Widzowie – z Białegostoku, Warszawy, Libanu, Tajwanu i Czech. Kostiumy – kontusze, ornaty, suknie balowe i zgrzebne koszule. Rekwizyty – muszkiety, miecze, włócznie, a nawet ziejący ogniem smok. Aktorzy – ponad 300 wolontariuszy z Murowej Gośliny i okolicznych gmin. Stowarzyszenie Dzieje powoli podsumowuje dwanaście widowisk, do których przygotowywali się ponad rok.

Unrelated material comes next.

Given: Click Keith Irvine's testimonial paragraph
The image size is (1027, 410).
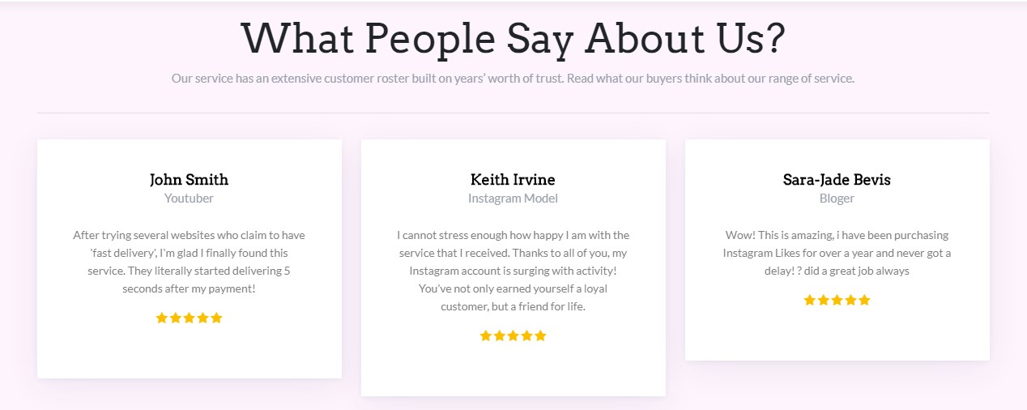Looking at the screenshot, I should coord(513,271).
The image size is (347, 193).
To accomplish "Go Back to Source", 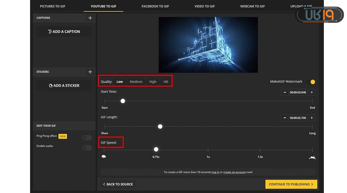I will [118, 184].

Pierwsze próby rozpoczęły się już w lutym. Scenariusz przygotował Jacek Kowalski, poznański historyk sztuki, a reżyserię powierzono Marcinowi Matuszewskiemu. Tegoroczne widowisko przybliżało widzom najważniejsze wydarzenia z ponad tysiącletniej historii Polski. Był chrzest Mieszka I, Zjazd Gnieźnieński, schyłek Pierwszej Rzeczypospolitej oraz radosny epizod niepodległości i II Wojna Światowa z jej obozami koncentracyjnymi i zbrodnią katyńską. A potem słynne słowa Jana Pawła II i pochód Solidarności. Słowem – historia w pigułce.

Dużym zaskoczeniem była dla nas reakcja gości z zagranicy. Zapewne nie wszystkie sceny były dla nich oczywiste, ale myślę, że zrozumieli nasze główne przesłanie – uczczenie 1050. rocznicy chrztu Polski. Kiedy Damian, nasz Mieszko I, zanurzał się w stawie w scenie chrztu, dostał gromkie owacje. Podobnie Wiesław Kaniecki, który wcielił się w rolę Jana Pawła II – dodaje Tomasz Łęcki.

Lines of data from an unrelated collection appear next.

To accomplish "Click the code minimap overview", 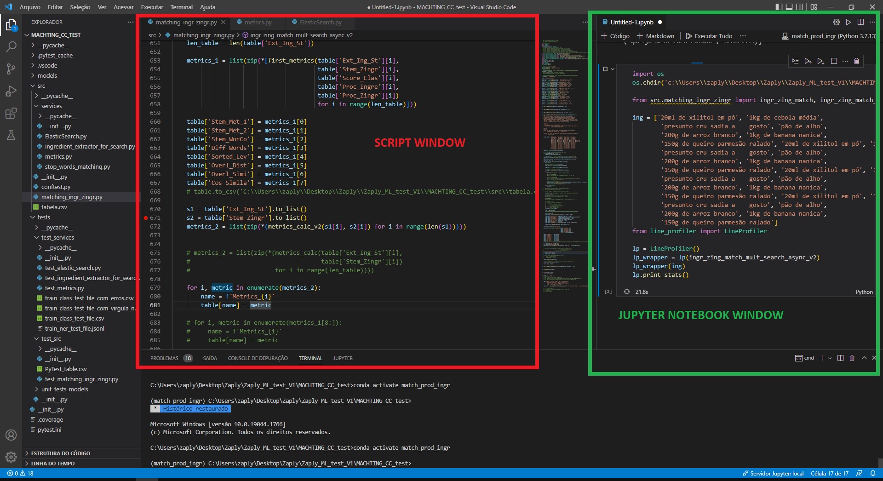I will click(564, 138).
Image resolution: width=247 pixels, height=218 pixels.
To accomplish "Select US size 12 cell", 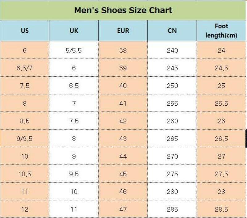I will pyautogui.click(x=25, y=209).
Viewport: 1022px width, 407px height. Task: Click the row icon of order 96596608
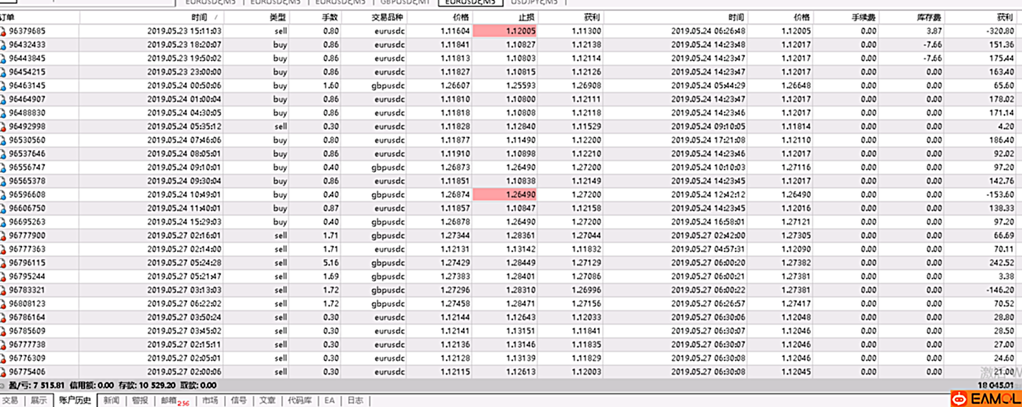pyautogui.click(x=3, y=195)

Na widowni w Parku Dzieje, przez cały okres trwania widowisk, zasiadło ok. 14 tysięcy widzów, w tym uczestnicy Światowych Dni Młodzieży m.in. z Libanu, Czech, Francji i Kazachstanu. To ponad dwa razy więcej niż w ubiegłych latach. Większy był też rozmach widowiska. Na potrzeby dwunastu spektakli przygotowano trzy tysiące rekwizytów oraz uszyto stroje dla 300 aktorów. Niektórzy z nich przebierali się kilkakrotnie w ciągu wieczora, więc garderoba „Orła i Krzyża” była naprawdę pokaźna. Dodatkową atrakcją, która przyciągała gości z całej Polski, były efekty pirotechniczne. Spalenie chaty piasta, wystrzały ze sztucerów, czy wybuchy w scenach z II Wojny Światowej dopełniały grę aktorską kilkuset wolontariuszy.

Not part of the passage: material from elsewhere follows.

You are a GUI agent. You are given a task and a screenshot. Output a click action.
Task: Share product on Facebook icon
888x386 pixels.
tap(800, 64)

Oprócz największego w Polsce widowiska historycznego, które oczarowało i wciągnęło oglądających w pasjonującą historyczną przygodę, jedną z głównych atrakcji Parku była staropolska wieczornica, czyli uczta, podczas której goście oglądali pokazy, brali udział w konkursach oraz scenkach zaczerpniętych ze szlacheckich zwyczajów.

W przyszłym roku w Parku Dzieje znowu będziemy mogli obejrzeć widowisko „Orzeł i Krzyż”. Jednak goście, którzy przyjechali ostatnio, mogą spodziewać się kilku znaczących zmian. Dodane będą nowe sceny, pojawi się więcej rekwizytów oraz efektów specjalnych. Zmiany szykują się także w samym Parku Dzieje. Otwarty będzie od maja do września, rozszerzona będzie także jego oferta.

Ten rok był dla nas przełomowy. Po raz pierwszy wystawiliśmy tak duże widowisko i zaprosiliśmy gości do nowopowstałego Parku Dzieje. Jesteśmy dumni z tego, co udało nam się osiągnąć, ale chcemy zrobić jeszcze więcej. Jestem przekonany, że Państwa zaskoczymy – zapewnia Tomasz Łęcki.